→ **QUOTED PASSAGE**:
-- START --

And, as you were saying, there was a huge campaign led by a
Harvard law professor, Alan Dershowitz, to try in a desperate
effort to defame him and vilify him, so as to prevent him from
getting tenure. The details of it are utterly shocking, and, as
you said, it got to the point where the DePaul administration
called on Harvard to put an end to this.
*AMY GOODMAN: *That's very significant, for one university to
call on the leadership of another university to stop one of its
professors.
*NOAM CHOMSKY: *To stop this maniac, yeah. What's behind it?
It’s very simple and straightforward. Norman Finkelstein wrote a
book, which is in fact the best compendium that now exists of
human rights violations in Israel and the blocking of diplomacy
by Israel and the United States, which I mentioned -- very
careful scholarly book, as all of his work is, impeccable --
also about the uses of anti-Semitism to try to silence a
critical discussion.
And the framework of his book was a critique of a book of
apologetics for atrocities and violence by Alan Dershowitz. That
was the framework. So he went through Dershowitz’s shark claims,
showed in great detail that they are completely false and
outrageous, that he's lying about the facts, that he’s an
apologist for violence, that he’s a passionate opponent of civil
liberties -- which he is -- and he documented it in detail.

-- END --

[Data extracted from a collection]
-- START --

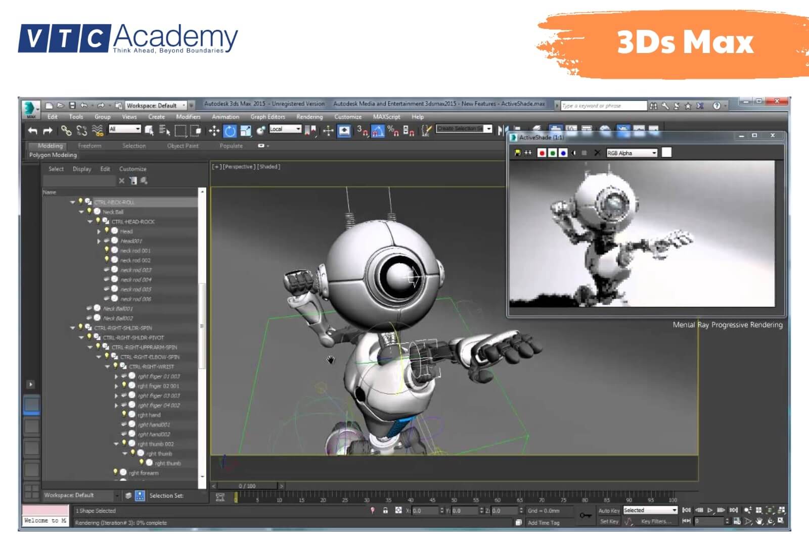The image size is (809, 539).
Task: Click the Set Key button
Action: pos(609,521)
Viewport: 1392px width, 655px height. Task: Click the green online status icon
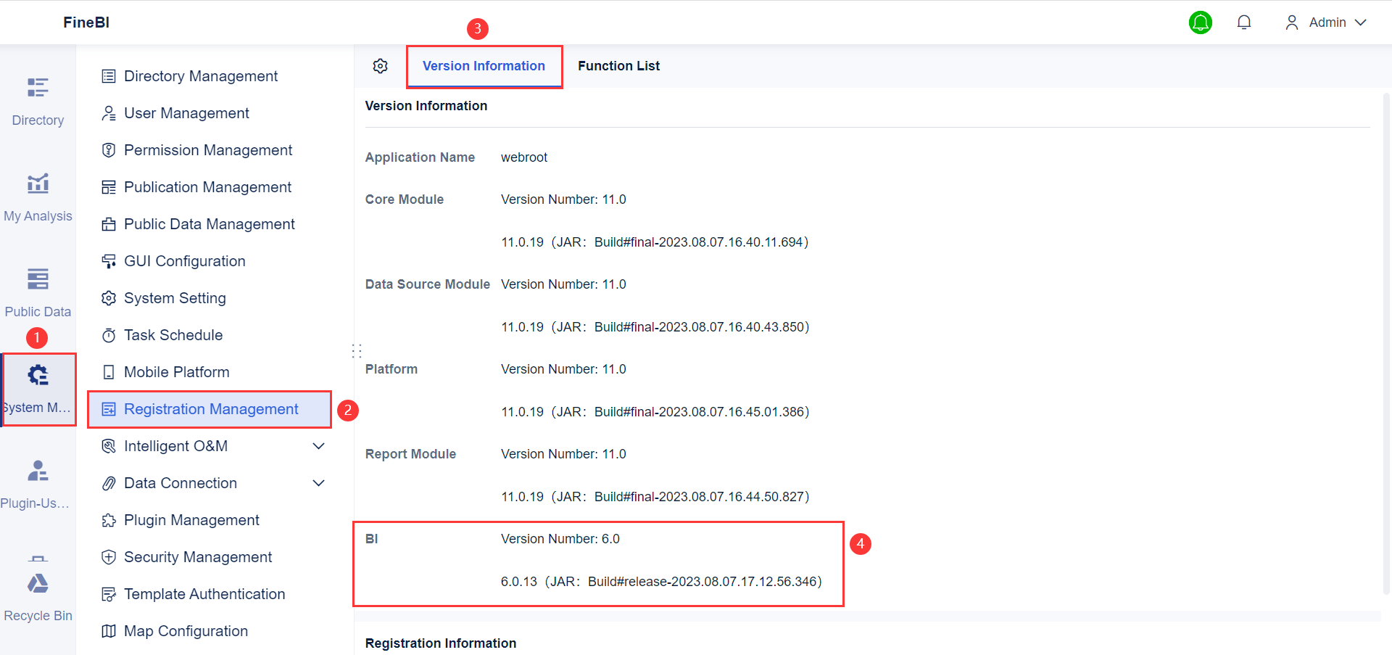[1201, 22]
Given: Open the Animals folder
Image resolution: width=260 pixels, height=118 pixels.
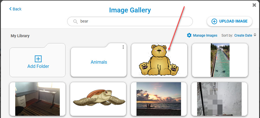Looking at the screenshot, I should [99, 62].
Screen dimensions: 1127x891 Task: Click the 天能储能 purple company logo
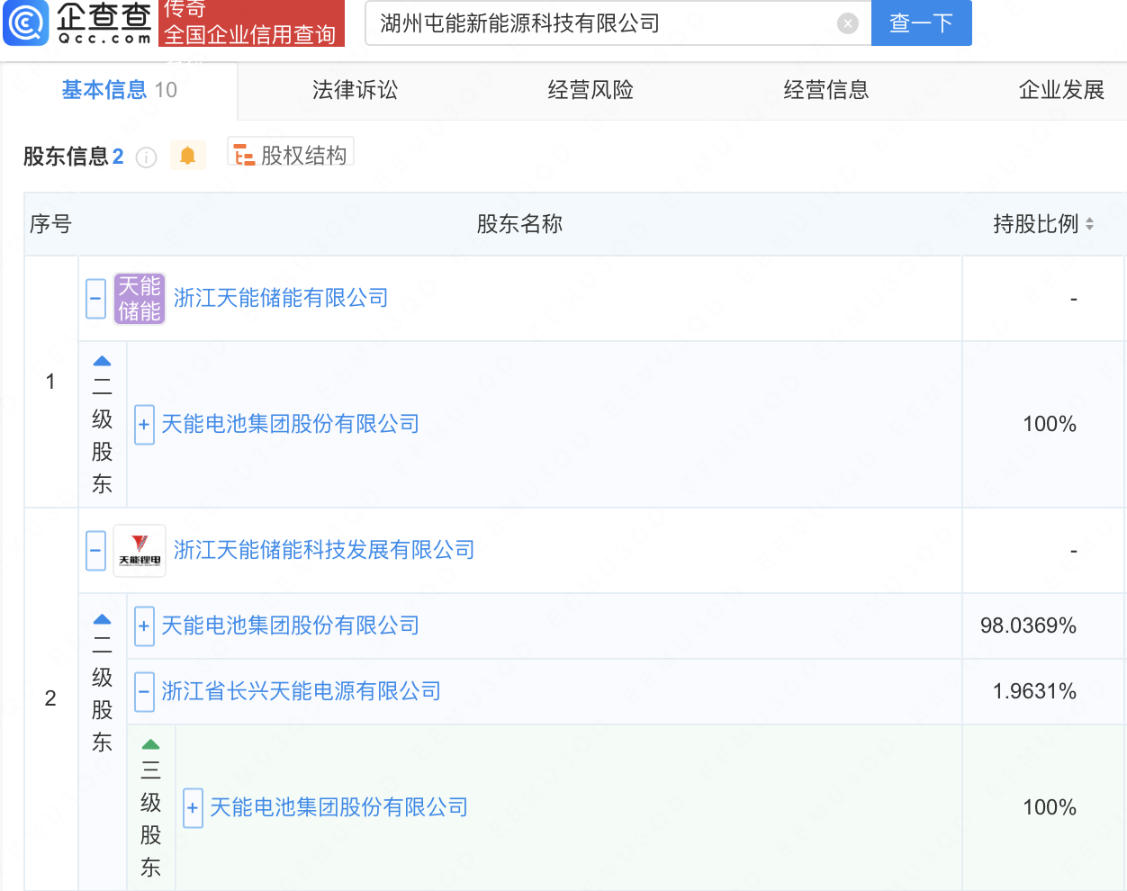(140, 299)
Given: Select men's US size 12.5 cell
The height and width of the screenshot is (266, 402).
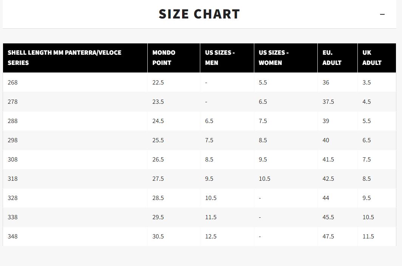Looking at the screenshot, I should coord(227,236).
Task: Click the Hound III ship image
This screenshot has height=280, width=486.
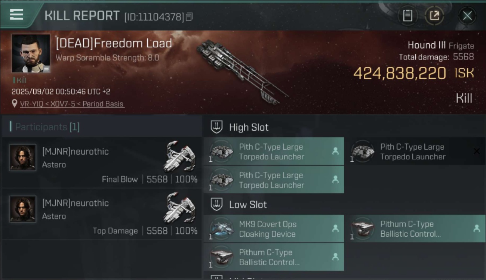Action: 242,71
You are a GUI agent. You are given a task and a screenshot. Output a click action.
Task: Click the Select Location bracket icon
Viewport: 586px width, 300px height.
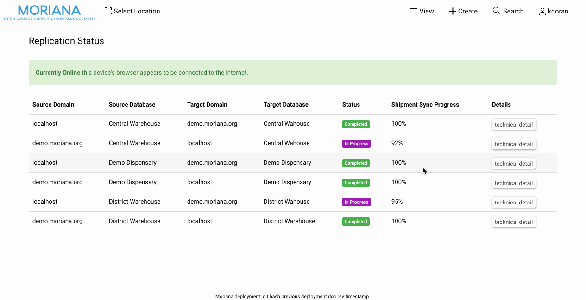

-- END --

→ **WRITTEN REQUEST A**: In the interview excerpt about Norman Finkelstein, what does Chomsky give as the cause of the campaign against Finkelstein? Answer in one to three sentences.
→ **WRITTEN REQUEST B**: Say whether each statement agrees with the interview excerpt about Norman Finkelstein, answering yes or no and quoting the words that decide it. (i) The campaign aimed to keep Finkelstein from getting tenure. (ii) Harvard's administration asked DePaul to end the campaign. (iii) Chomsky calls Finkelstein's book careless in places.
→ **WRITTEN REQUEST C**: Continue the interview excerpt about Norman Finkelstein from the point where it stops.

→ **EXERCISE OUTPUT A**: Chomsky says Finkelstein's book was framed as a critique of a book by Alan Dershowitz, which he calls apologetics for atrocities and violence. In it, Finkelstein went through Dershowitz's claims and documented in detail that they were false and outrageous and that Dershowitz was lying about the facts.

→ **EXERCISE OUTPUT B**:
(i) Yes: "so as to prevent him from getting tenure."
(ii) No: "the DePaul administration called on Harvard to put an end to this."
(iii) No: "very careful scholarly book, as all of his work is, impeccable"

→ **EXERCISE OUTPUT C**:
Dershowitz is intelligent enough to know that he can’t respond,
so he does what any tenth-rate lawyer does when you have a
rotten case: you try to change the subject, maybe by vilifying
opposing counsel. That changes the subject. Now we talk about
whether, you know, opposing counsel did or did not commit this
iniquity. And the tactic is a very good one, because you win,
even if you lose. Suppose your charges against are all refuted.
You’ve still won. You’ve changed the subject. The subject is no
longer the real topic: the crucial facts about Israel,
Dershowitz’s vulgar apologetics for them, which sort of are
reminiscent of the worst days of Stalinism. We’ve forgotten all
of that. We’re now talking about whether Finkelstein did this,
that and the other thing. And even if the charges are false, the
topic's been changed. That's the basis of it.
Dershowitz has been desperate to prevent this book from being --
first of all, he tried to stop it from being published, in an
outlandish effort, which I’ve never seen anything like it,
hiring a major law firm to threaten libel suits, writing to the
governor of California -- it was published by the University of
California Press. When he couldn't stop the publication, he
launched a jihad against Norman Finkelstein, simply to try to
vilify and defame him, in the hope that maybe what he’s writing
will disappear. That’s the background.
It’s not, incidentally, the first time. I mean, actually, I
happen to be very high on Dershowitz's hit list, hate list. And
he has also produced outlandish lies about me for years: you
know, I told him I was an agnostic about the Holocaust and I
wouldn't tell him the time of day, you know, and so on and so
forth.
*AMY GOODMAN: *You mean that he made that charge against you?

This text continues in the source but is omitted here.